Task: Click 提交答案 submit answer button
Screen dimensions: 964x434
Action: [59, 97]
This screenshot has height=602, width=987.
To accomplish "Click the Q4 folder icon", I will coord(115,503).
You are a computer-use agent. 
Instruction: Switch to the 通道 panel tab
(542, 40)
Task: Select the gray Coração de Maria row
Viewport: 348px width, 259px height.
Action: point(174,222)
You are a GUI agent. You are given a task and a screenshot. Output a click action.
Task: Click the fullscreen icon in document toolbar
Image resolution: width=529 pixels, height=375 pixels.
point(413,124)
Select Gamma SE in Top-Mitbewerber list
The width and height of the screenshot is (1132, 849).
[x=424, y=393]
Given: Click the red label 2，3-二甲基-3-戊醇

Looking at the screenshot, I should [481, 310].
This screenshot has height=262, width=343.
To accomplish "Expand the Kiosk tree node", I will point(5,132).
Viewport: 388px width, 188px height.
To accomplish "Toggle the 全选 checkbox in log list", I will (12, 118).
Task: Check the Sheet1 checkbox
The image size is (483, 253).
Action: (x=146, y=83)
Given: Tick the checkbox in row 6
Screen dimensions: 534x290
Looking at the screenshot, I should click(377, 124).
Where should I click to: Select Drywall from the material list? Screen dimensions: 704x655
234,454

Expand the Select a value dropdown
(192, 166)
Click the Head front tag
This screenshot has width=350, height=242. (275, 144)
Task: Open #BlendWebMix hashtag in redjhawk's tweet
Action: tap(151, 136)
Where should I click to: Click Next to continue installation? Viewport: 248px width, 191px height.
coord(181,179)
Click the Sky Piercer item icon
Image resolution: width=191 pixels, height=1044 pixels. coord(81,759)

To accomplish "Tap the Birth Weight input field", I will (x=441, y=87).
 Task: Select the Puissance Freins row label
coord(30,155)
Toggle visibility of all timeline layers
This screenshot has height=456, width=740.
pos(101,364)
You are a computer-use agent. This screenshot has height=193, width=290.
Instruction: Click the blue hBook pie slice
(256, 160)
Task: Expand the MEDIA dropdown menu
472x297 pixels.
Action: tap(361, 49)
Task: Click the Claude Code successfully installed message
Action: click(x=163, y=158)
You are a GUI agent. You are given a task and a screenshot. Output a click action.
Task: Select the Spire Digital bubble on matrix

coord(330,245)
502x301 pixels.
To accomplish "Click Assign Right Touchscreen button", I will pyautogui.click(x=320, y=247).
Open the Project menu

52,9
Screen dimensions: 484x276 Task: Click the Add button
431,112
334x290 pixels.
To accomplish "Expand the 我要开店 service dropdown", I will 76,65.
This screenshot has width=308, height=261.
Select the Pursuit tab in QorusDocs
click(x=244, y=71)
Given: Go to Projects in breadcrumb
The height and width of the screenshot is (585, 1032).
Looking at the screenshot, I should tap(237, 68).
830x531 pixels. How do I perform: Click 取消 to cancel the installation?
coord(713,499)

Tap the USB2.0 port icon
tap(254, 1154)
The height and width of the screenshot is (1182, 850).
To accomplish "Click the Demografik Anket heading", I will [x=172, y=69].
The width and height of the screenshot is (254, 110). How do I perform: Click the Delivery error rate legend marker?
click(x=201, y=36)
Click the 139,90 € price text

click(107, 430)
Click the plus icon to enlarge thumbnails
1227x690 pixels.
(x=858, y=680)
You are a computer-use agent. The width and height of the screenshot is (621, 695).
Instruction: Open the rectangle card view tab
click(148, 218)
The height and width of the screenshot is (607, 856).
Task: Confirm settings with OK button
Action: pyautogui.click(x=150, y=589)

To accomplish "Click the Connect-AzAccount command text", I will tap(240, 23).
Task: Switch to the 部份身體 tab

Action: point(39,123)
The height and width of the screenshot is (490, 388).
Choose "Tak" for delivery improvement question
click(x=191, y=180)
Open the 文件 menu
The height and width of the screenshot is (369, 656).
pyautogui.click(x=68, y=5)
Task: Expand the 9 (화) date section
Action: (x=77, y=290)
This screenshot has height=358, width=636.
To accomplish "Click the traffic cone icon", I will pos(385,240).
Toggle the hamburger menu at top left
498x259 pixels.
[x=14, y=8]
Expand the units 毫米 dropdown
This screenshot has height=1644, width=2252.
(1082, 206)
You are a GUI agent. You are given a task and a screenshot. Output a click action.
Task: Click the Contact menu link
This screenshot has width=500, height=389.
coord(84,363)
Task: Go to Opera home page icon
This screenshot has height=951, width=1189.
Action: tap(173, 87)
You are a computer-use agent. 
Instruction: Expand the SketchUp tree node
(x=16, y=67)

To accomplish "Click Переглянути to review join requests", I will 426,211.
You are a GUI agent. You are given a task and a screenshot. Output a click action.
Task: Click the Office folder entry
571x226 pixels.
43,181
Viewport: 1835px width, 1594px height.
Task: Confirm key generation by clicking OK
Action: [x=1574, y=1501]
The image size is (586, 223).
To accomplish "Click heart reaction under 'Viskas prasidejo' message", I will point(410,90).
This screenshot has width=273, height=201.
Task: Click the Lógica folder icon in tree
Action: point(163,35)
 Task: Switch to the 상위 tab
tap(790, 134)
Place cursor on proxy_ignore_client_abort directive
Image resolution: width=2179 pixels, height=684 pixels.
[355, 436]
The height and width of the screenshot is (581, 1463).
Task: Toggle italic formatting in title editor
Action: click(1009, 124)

• • • • • • •

Copy out all the items above, replacing each occurrence of "Screen dimensions" with "Screen size" and leaving everything else unchanged.

THE RESPONSE:
Task: Click 提交答案 submit answer button
Screen size: 964x434
Action: [59, 97]
This screenshot has height=602, width=987.
To accomplish "Click the Q4 folder icon", I will coord(115,503).
You are a computer-use agent. 
Instruction: Switch to the 通道 panel tab
(542, 40)
Task: Select the gray Coração de Maria row
Viewport: 348px width, 259px height.
Action: point(174,222)
You are a GUI agent. You are given a task and a screenshot. Output a click action.
Task: Click the fullscreen icon in document toolbar
Image resolution: width=529 pixels, height=375 pixels.
point(413,124)
Select Gamma SE in Top-Mitbewerber list
The width and height of the screenshot is (1132, 849).
[x=424, y=393]
Given: Click the red label 2，3-二甲基-3-戊醇

Looking at the screenshot, I should [481, 310].
This screenshot has height=262, width=343.
To accomplish "Expand the Kiosk tree node", I will point(5,132).
Viewport: 388px width, 188px height.
To accomplish "Toggle the 全选 checkbox in log list", I will (12, 118).
Task: Check the Sheet1 checkbox
The image size is (483, 253).
Action: (x=146, y=83)
Given: Tick the checkbox in row 6
Screen size: 534x290
Looking at the screenshot, I should click(377, 124).
Where should I click to: Select Drywall from the material list? Screen size: 704x655
234,454

Expand the Select a value dropdown
(192, 166)
Click the Head front tag
This screenshot has width=350, height=242. (275, 144)
Task: Open #BlendWebMix hashtag in redjhawk's tweet
Action: tap(151, 136)
Where should I click to: Click Next to continue installation? Viewport: 248px width, 191px height.
coord(181,179)
Click the Sky Piercer item icon
Image resolution: width=191 pixels, height=1044 pixels. coord(81,759)

To accomplish "Tap the Birth Weight input field", I will (x=441, y=87).
 Task: Select the Puissance Freins row label
coord(30,155)
Toggle visibility of all timeline layers
This screenshot has height=456, width=740.
pos(101,364)
You are a computer-use agent. This screenshot has height=193, width=290.
Instruction: Click the blue hBook pie slice
(256, 160)
Task: Expand the MEDIA dropdown menu
472x297 pixels.
Action: tap(361, 49)
Task: Click the Claude Code successfully installed message
Action: click(x=163, y=158)
You are a GUI agent. You are given a task and a screenshot. Output a click action.
Task: Select the Spire Digital bubble on matrix

coord(330,245)
502x301 pixels.
To accomplish "Click Assign Right Touchscreen button", I will pyautogui.click(x=320, y=247).
Open the Project menu

52,9
Screen size: 484x276 Task: Click the Add button
431,112
334x290 pixels.
To accomplish "Expand the 我要开店 service dropdown", I will 76,65.
This screenshot has width=308, height=261.
Select the Pursuit tab in QorusDocs
click(x=244, y=71)
Given: Go to Projects in breadcrumb
The height and width of the screenshot is (585, 1032).
Looking at the screenshot, I should tap(237, 68).
830x531 pixels. How do I perform: Click 取消 to cancel the installation?
coord(713,499)

Tap the USB2.0 port icon
tap(254, 1154)
The height and width of the screenshot is (1182, 850).
To accomplish "Click the Demografik Anket heading", I will [x=172, y=69].
The width and height of the screenshot is (254, 110). How do I perform: Click the Delivery error rate legend marker?
click(x=201, y=36)
Click the 139,90 € price text

click(107, 430)
Click the plus icon to enlarge thumbnails
1227x690 pixels.
(x=858, y=680)
You are a computer-use agent. The width and height of the screenshot is (621, 695).
Instruction: Open the rectangle card view tab
click(148, 218)
The height and width of the screenshot is (607, 856).
Task: Confirm settings with OK button
Action: pyautogui.click(x=150, y=589)

To accomplish "Click the Connect-AzAccount command text", I will tap(240, 23).
Task: Switch to the 部份身體 tab

Action: point(39,123)
The height and width of the screenshot is (490, 388).
Choose "Tak" for delivery improvement question
click(x=191, y=180)
Open the 文件 menu
The height and width of the screenshot is (369, 656).
pyautogui.click(x=68, y=5)
Task: Expand the 9 (화) date section
Action: (x=77, y=290)
This screenshot has height=358, width=636.
To accomplish "Click the traffic cone icon", I will pos(385,240).
Toggle the hamburger menu at top left
498x259 pixels.
[x=14, y=8]
Expand the units 毫米 dropdown
This screenshot has height=1644, width=2252.
(1082, 206)
You are a GUI agent. You are given a task and a screenshot. Output a click action.
Task: Click the Contact menu link
This screenshot has width=500, height=389.
coord(84,363)
Task: Go to Opera home page icon
This screenshot has height=951, width=1189.
Action: tap(173, 87)
You are a computer-use agent. 
Instruction: Expand the SketchUp tree node
(x=16, y=67)

To accomplish "Click Переглянути to review join requests", I will 426,211.
You are a GUI agent. You are given a task and a screenshot. Output a click action.
Task: Click the Office folder entry
571x226 pixels.
43,181
Viewport: 1835px width, 1594px height.
Task: Confirm key generation by clicking OK
Action: [x=1574, y=1501]
The image size is (586, 223).
To accomplish "Click heart reaction under 'Viskas prasidejo' message", I will point(410,90).
This screenshot has width=273, height=201.
Task: Click the Lógica folder icon in tree
Action: point(163,35)
 Task: Switch to the 상위 tab
tap(790, 134)
Place cursor on proxy_ignore_client_abort directive
Image resolution: width=2179 pixels, height=684 pixels.
[355, 436]
The height and width of the screenshot is (581, 1463).
Task: Toggle italic formatting in title editor
Action: click(1009, 124)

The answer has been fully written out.